Eid al-Fitr, or “Festival of Breaking the Fast” is happening tomorrow. There are more than one billion Muslims around the world will celebrate Eid al-Fitr this week. The celebrations mark when Muslim communities come together to celebrate the end of holy month of Ramadan.
The eid celebrates the conclusion of 29, or 30 days of dawn-to-sunset fasting. The day of Eid falls on the first day of the month of Shawwal.
The date for the start of any lunar-based-month variels based on the new moon is sighted by local religious authorities. Therefore, the exact day of celebration varies bases on locality.
What happens during the Eid
Eid in Arabic means party. Family and friends gather to show their gratitude to Allah while celebrating the completion of the holy month. Eid al-Fitr doesn’t have any historical links, instead, the celebrations focus on the community and family. The spirit of generosity is encouraged. During this day, Mulsim give Zakat al-Fitr, or money, to the poor.
How the Eid al-Fitr is celebrated
During the day, Muslims gather in large open or closed spaces, or mosques for special prayers, called Salat al-Fitr. The salat is usually followed with a small breakfast, first meal in daytime after a month.
There are certain activities that take place during the day, in which all of them relates to celebrating the day. One of the common activities is henna tatoo.
About a year ago, Erin Luhmann filed a story for us about a henna tatoo that she observed with one of her friends in Minnesota. Here is the story of her experience in one of the tatoo parlors in the Midwest.
Henna Tatoo during the Eid
At Suuqa Karmel, a vibrant Somali mall located in Minneapolis, I trailed in the shadow of a Somali friend who knew how to navigate the crowded hallways.
The first henna parlor we poked our heads into was filled with female clients, waiting to get henna tattoos for upcoming Eid al-Fitr celebration and other special occasions. So we migrated to another parlor, where we found an open sofa.
Here, henna artist Mulki Muusa greeted us, and offered to induct me into a parallel beauty world where the tattoos are temporary, the artistic vision is impromptu, and the body art is largely displayed in non-public spaces.
Having little interest in getting a permanent tattoo, I felt I had found a compromise I could enjoy. So I extended my right hand and soaked in as much information about henna as I could, while Mussa jumped from me to every other customer that cycled through that afternoon.
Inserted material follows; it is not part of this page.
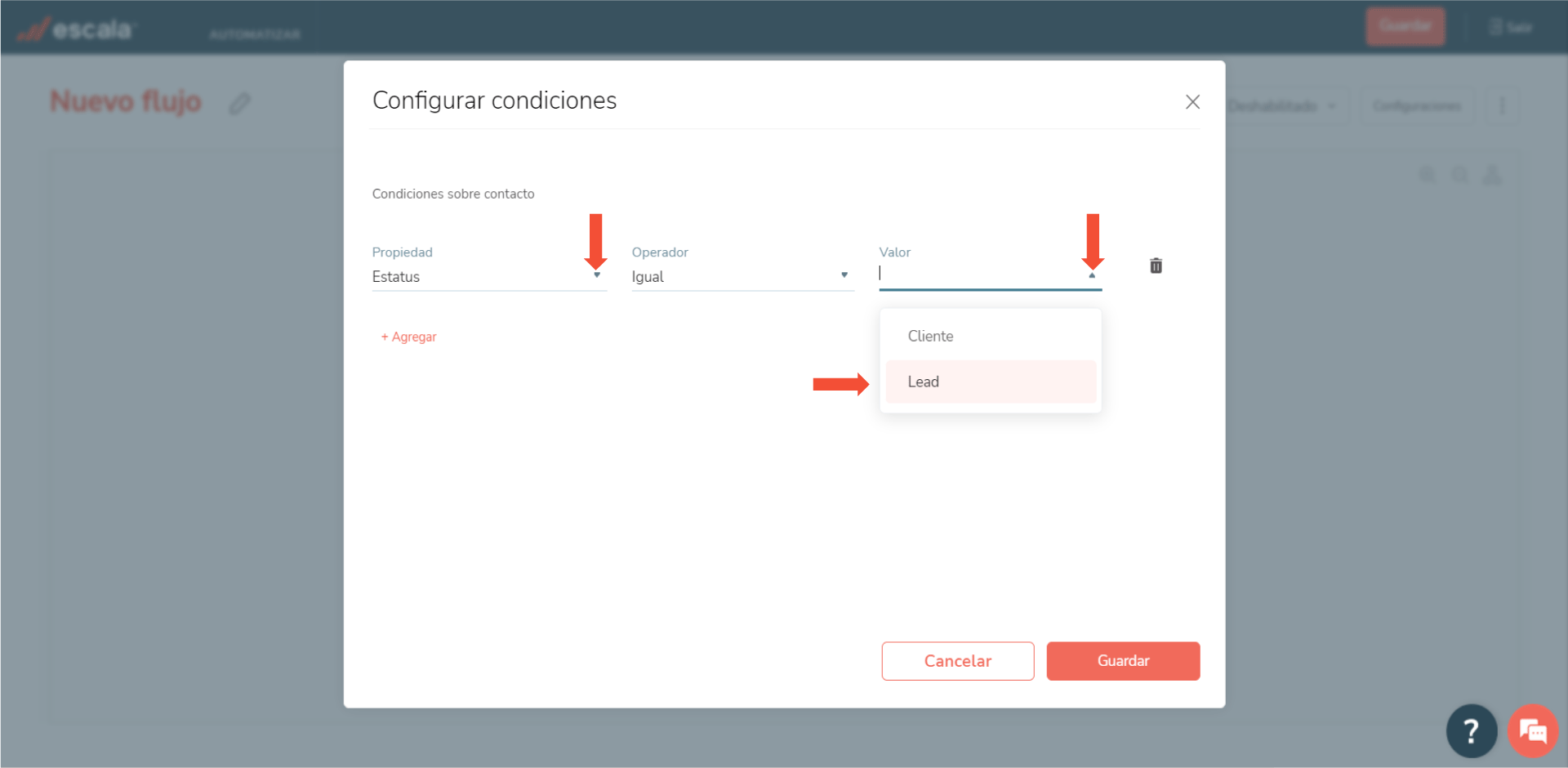1568x768 pixels.
Task: Open the help question mark button
Action: point(1471,730)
Every woman I met in Mussas henna parlor expressed that they held a strong culturally affinity to henna. It’s a cosmetic tradition that some remember practicing in Somalia and Kenya, where some lived in refugee camps before migrating to the U.S.
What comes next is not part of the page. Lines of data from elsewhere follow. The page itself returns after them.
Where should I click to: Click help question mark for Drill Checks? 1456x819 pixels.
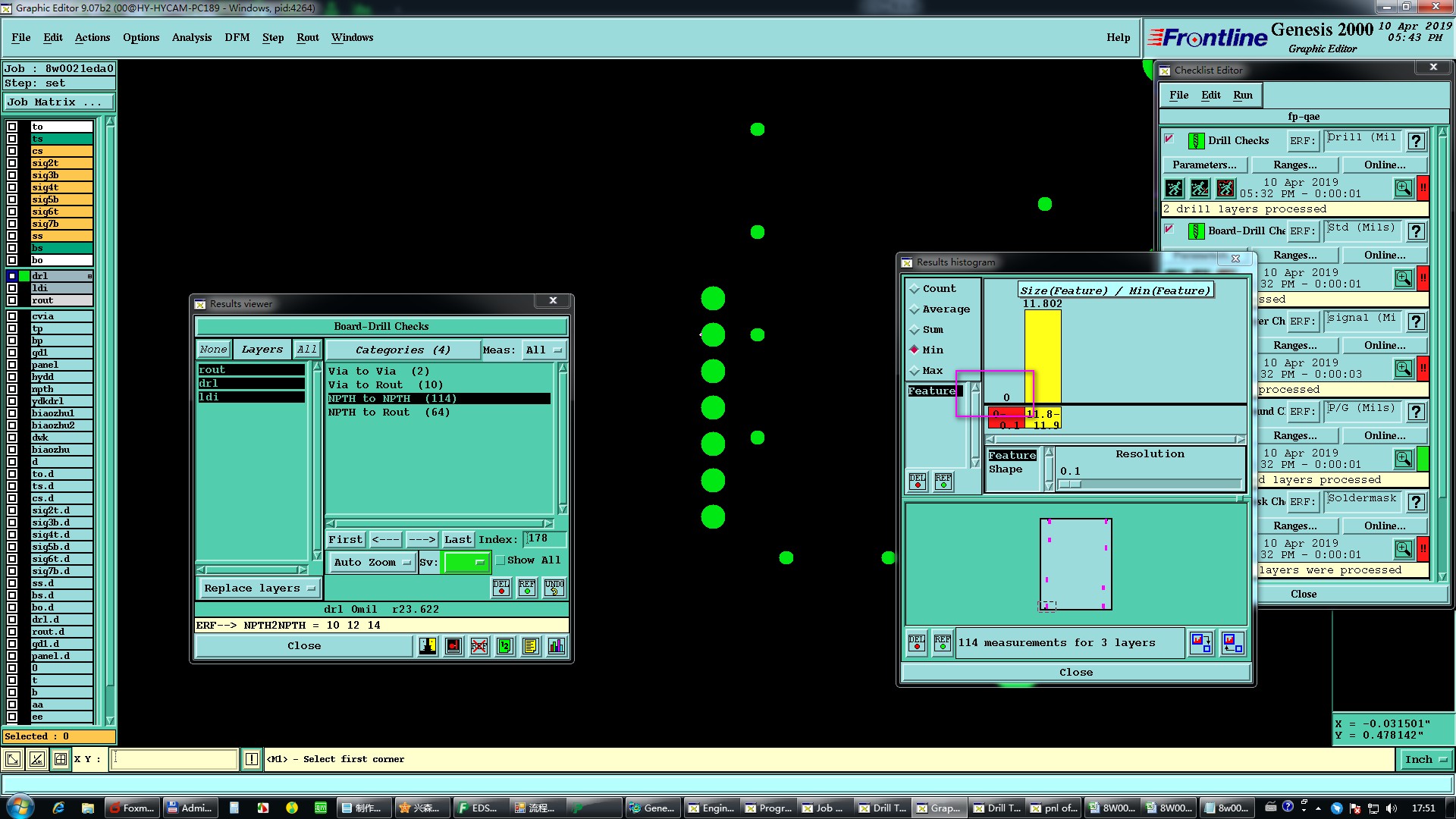coord(1416,141)
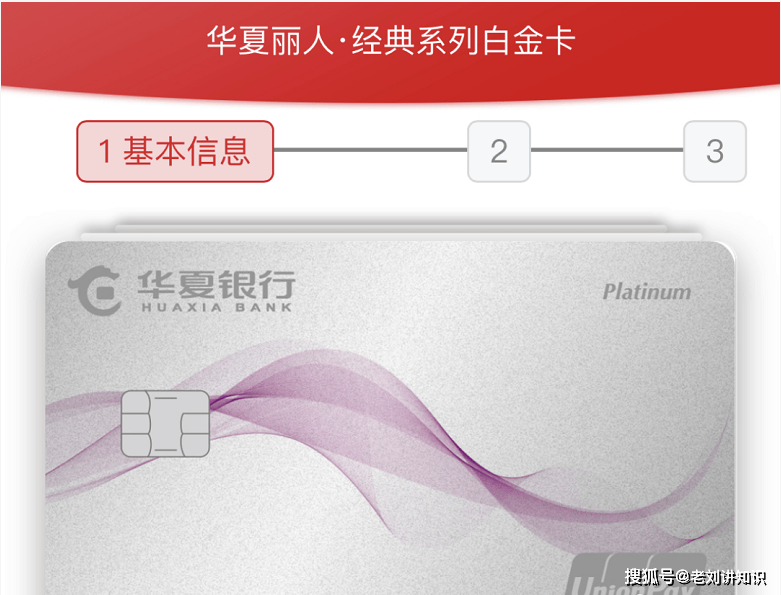Image resolution: width=781 pixels, height=595 pixels.
Task: Click the stacked card edge behind main card
Action: pos(391,237)

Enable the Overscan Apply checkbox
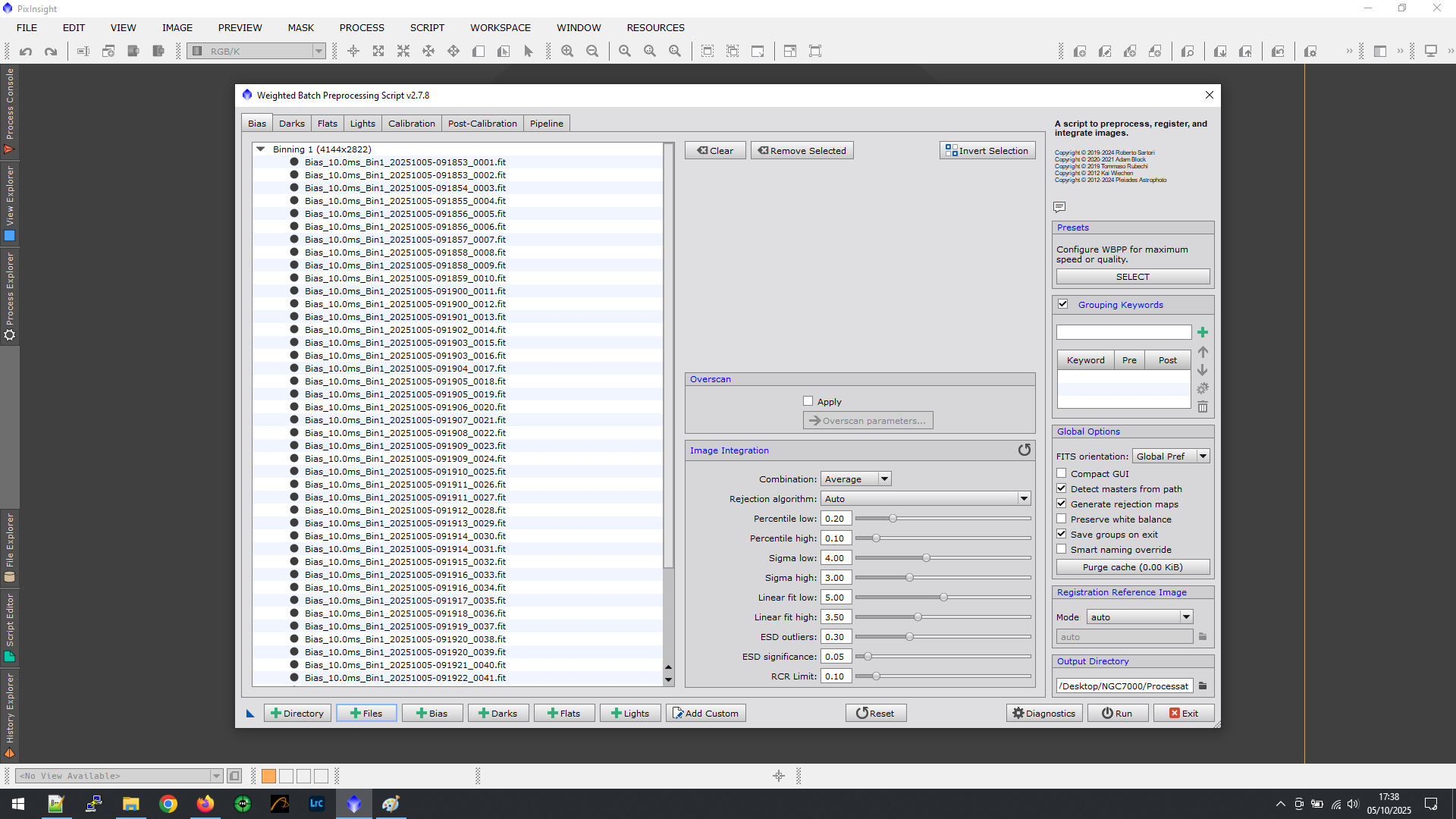click(808, 401)
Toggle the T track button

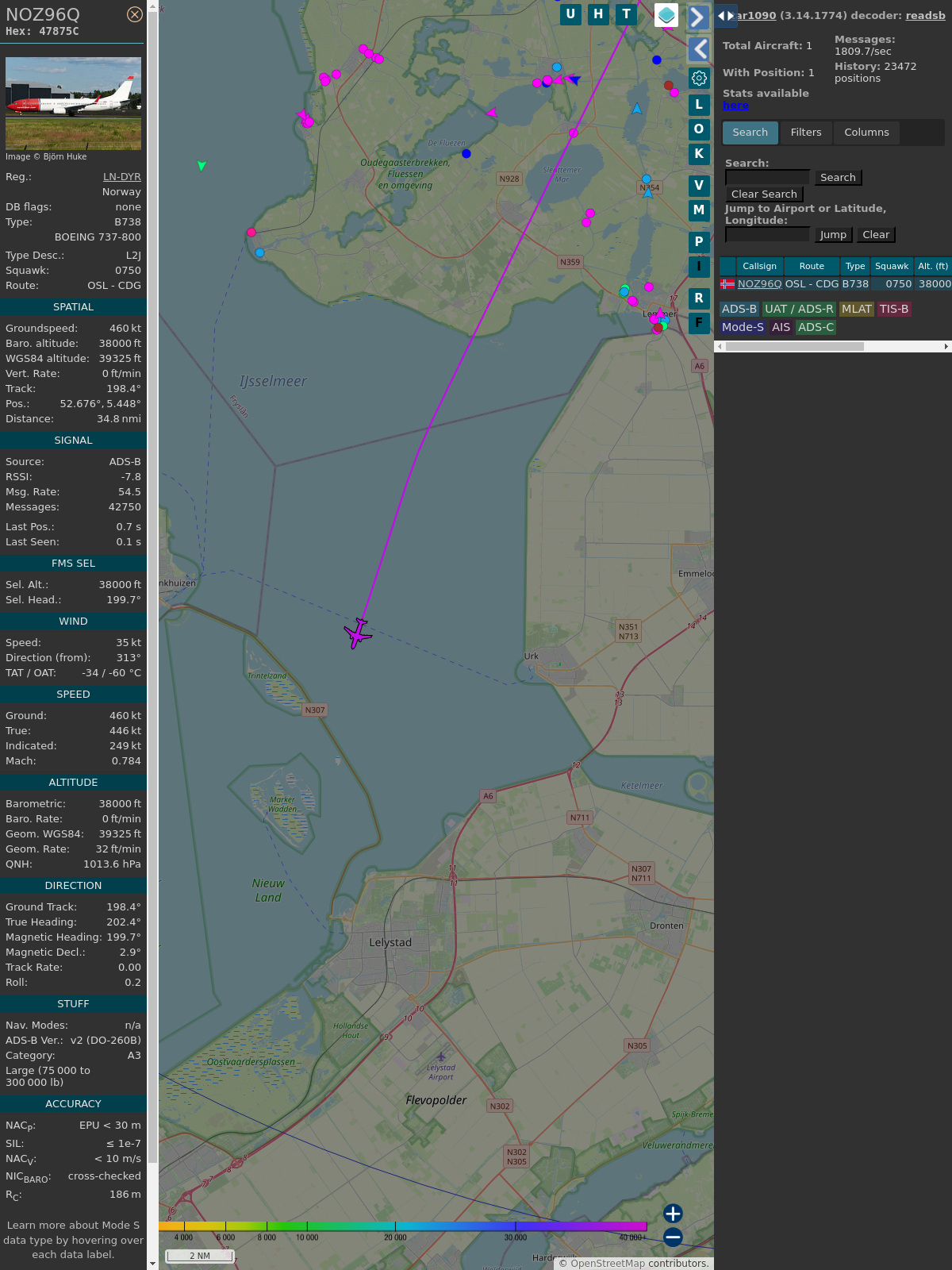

The feel of henna paste drying up and cracking on the skin, combined with its earthy smell, and the camaraderie of sitting in the parlor struck up feelings of cultural pride and nostalgia among the women.
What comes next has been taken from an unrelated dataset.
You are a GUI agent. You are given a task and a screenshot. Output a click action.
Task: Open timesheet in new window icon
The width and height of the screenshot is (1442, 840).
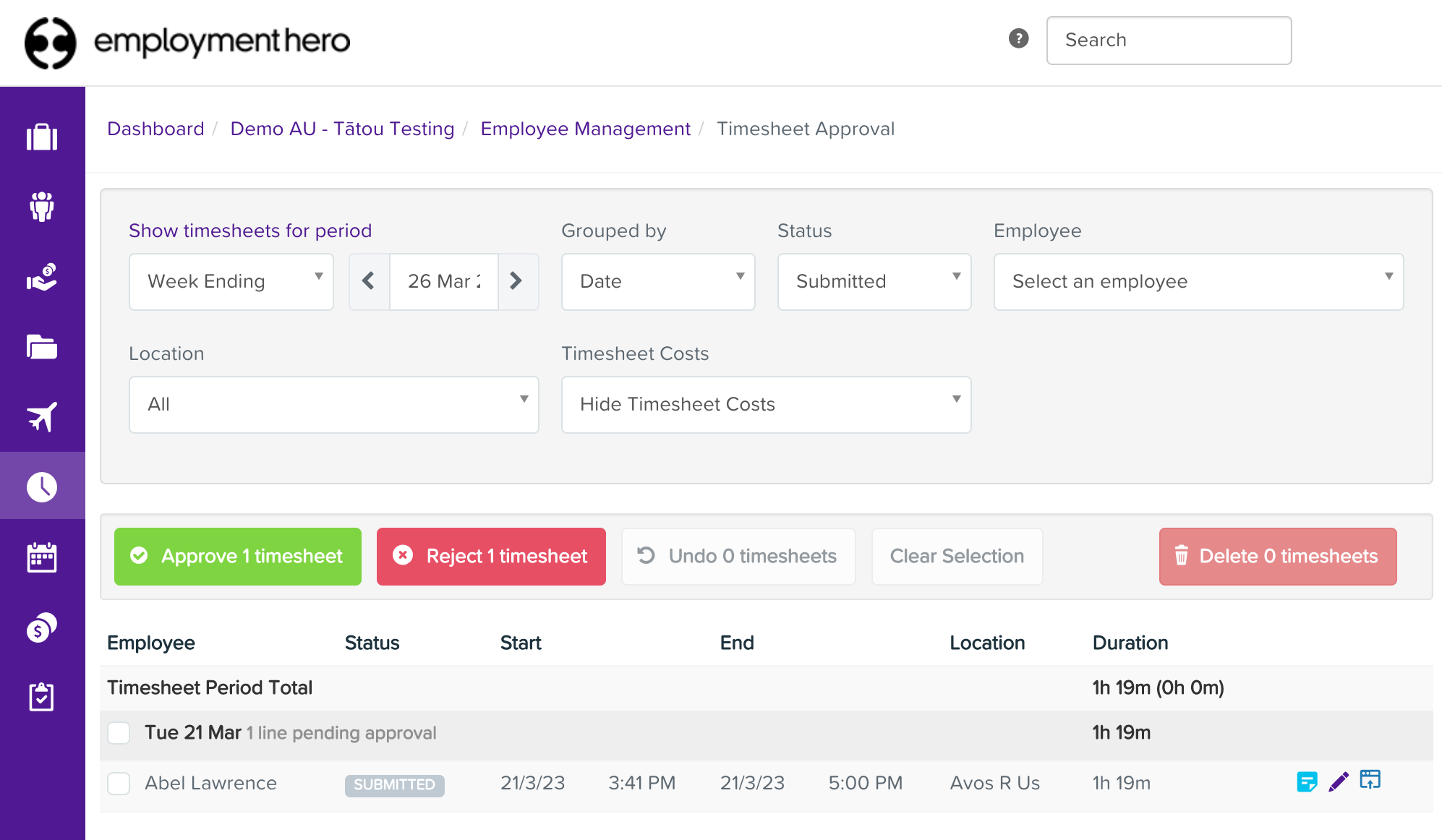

Considering the fact that more than 22,000 Somalis now live in Minnesota, local henna parlors have established themselves as vibrant social hubs. When Muslim holidays like Eid al-Fitr take place, there’s no rest for the henna artists.
My 14-year-old interpreter, Hodan Dalmar, coached me through the henna tattoo process, telling me to have more patience while it dried, then demonstrating how to peel the outer layer off once it had finished setting. Afterward, we grabbed a cup of sweet Somali tea and a deep fried pastry before heading home.
I left infatuated with the intricacy of each henna tattoo I’d photographed and appreciative of the access that this artistic expression granted me into another culture.